By Subecha Dahal, Nepal Project Coordinator
We want health workers to think of VaxTrac as beyond a technology, but a tool to help them in their work. How does understanding their work do that?
The user is at the center of any successful design process. A technology becomes a successful tool if it aides the user. And to ensure this adoption of technology, identifying the workflow of a health worker gives crucial understanding and insight into the user’s behaviour and how she fits into a larger health service delivery ecosystem of Nepal. And subsequently, how to design a tool that best aides the user, instead of creating a burden.
So we set out to understand what happens inside a health post in Nawalparasi district in Nepal. We discussed and designed a ‘workflow activity’ to conduct with health workers. The aim was to understand how the health worker can best adopt VaxTrac as a part of their regular work and to recognize where and how to best fit it.
The use of VaxTrac and the tablet goes beyond the vaccination session when the vaccine is getting administered to the child.
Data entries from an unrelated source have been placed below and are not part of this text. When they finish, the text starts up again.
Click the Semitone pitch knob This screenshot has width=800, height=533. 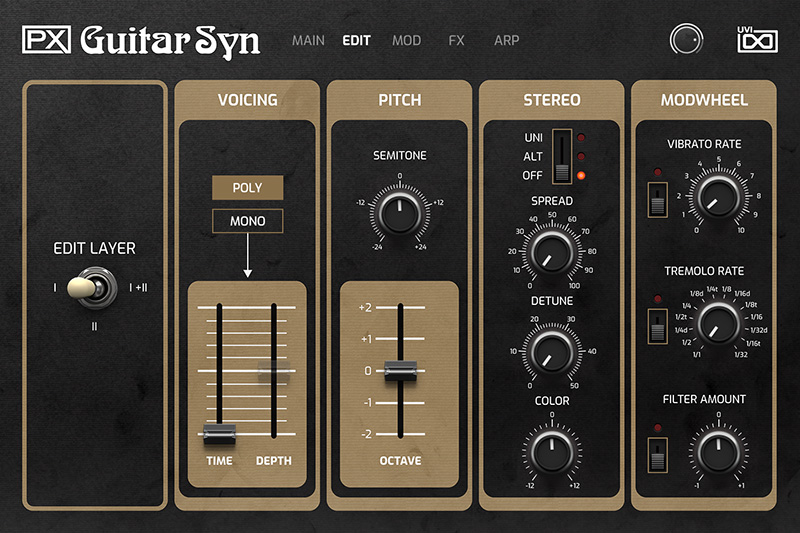(399, 210)
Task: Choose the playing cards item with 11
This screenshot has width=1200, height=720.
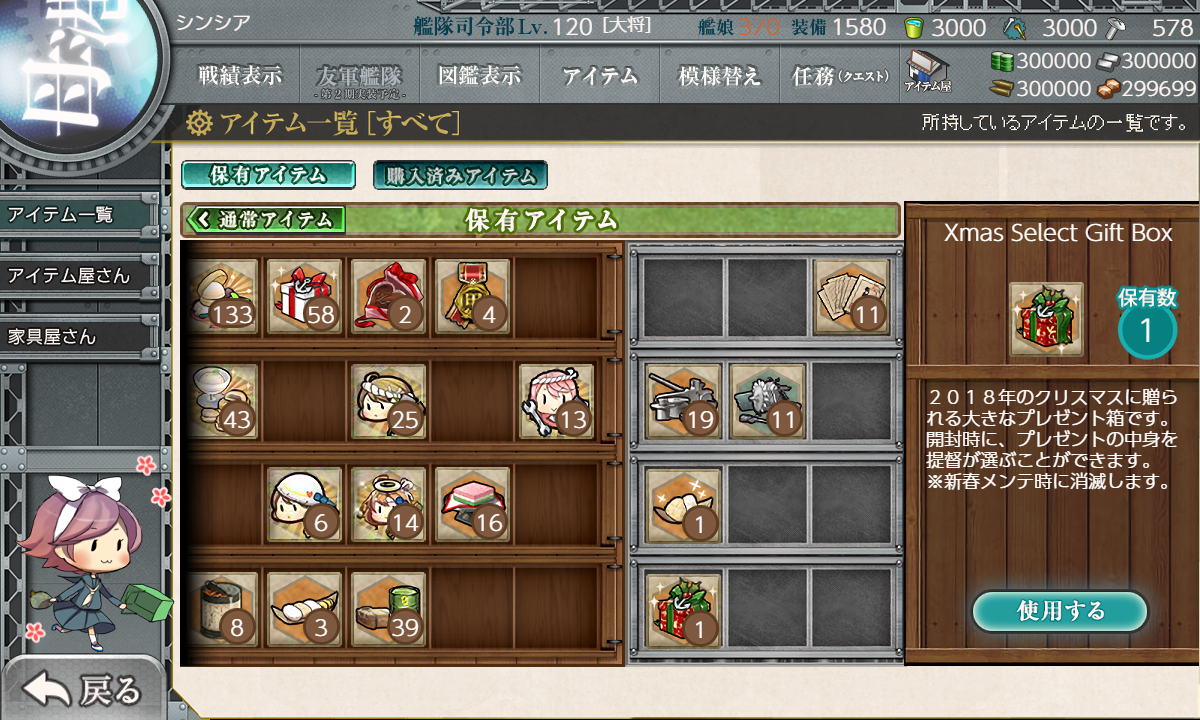Action: [x=852, y=296]
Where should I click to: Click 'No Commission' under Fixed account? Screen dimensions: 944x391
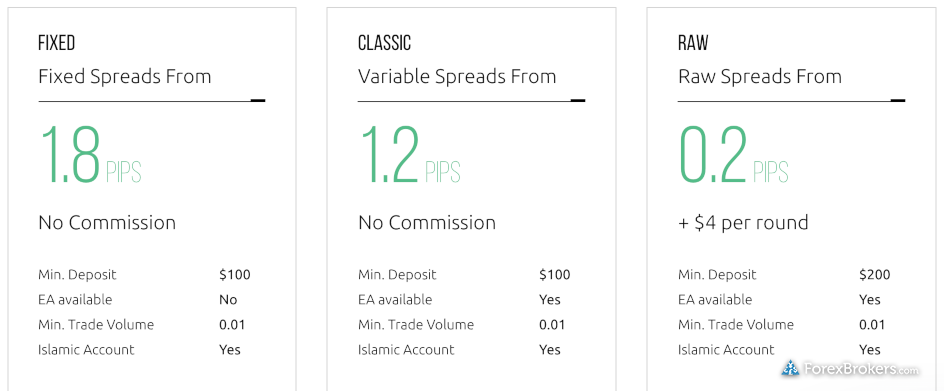[107, 223]
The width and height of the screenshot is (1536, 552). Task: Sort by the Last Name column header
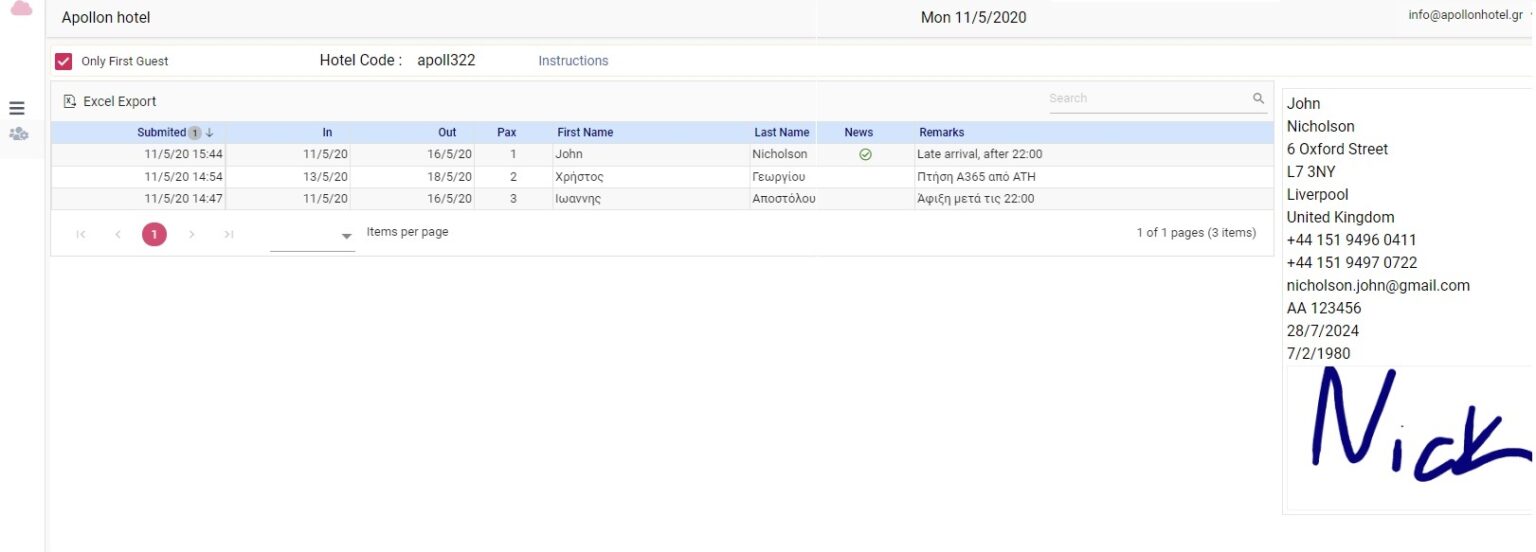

VaxTrac has features that the health workers can use when they need to see aggregate data for the past week or month, send reports or even prepare for the day ahead. We wanted to ensure that health workers recognize it as a tool to make their jobs easier and faster.
The first step to understanding a workflow starts with creating a framework within which to initiate those conversations with the health worker. We had to come up with the right questions, the right probes and most importantly explain to the health worker how her input is crucial to designing a successful project.
First, we divided the workflow into three different categories: what happens during the vaccination session when children come to get vaccinated, what happens after the vaccinations session has been completed and what happens before the next session starts. The first would give insight into how raw data is collected, second into how the collected data is used and analyzed and the third into the planning process involved. And although a typical vaccination session in Nawalparasi may spread over only a few days every month, but the complete process extends long beyond the vaccination days. Additionally, in Nawalparasi, there are two different vaccination sessions in a month. There are some clinics that conduct the vaccination session from 5-10 of every Nepali month and the rest conduct their from 15-20 of each Nepali month.
We gathered a group of health workers, including the vaccinators, health post in-charge and other health workers, and explained the purpose of the activity and also got their consent. To keep it visual to a certain extent, we had brought plain chart papers with us to note down key points they share which we stuck on one of the walls. As facilitators, Arati and I conducted the session in Nepali and noted the points they shared on the chart paper. At the end of the session, we went over the points jotted to ensure accuracy and clarity.
One of the many things we observed is that both health posts were slightly different. We knew that although there would be a standard process, because of various factors there are slight differences in how each health post conducts their immunization sessions. During the workflow activity, we saw that while one clinic used computer printed tally sheets, the other used a separate register to tally up total vaccines given for that day or vaccination session.
While we would aim to include more health posts in the future to create a standard workflow, the resultant workflow we created based on the information we gathered helped us understand the perspective of the health worker and where their needs are the most intense and ways to address it with VaxTrac.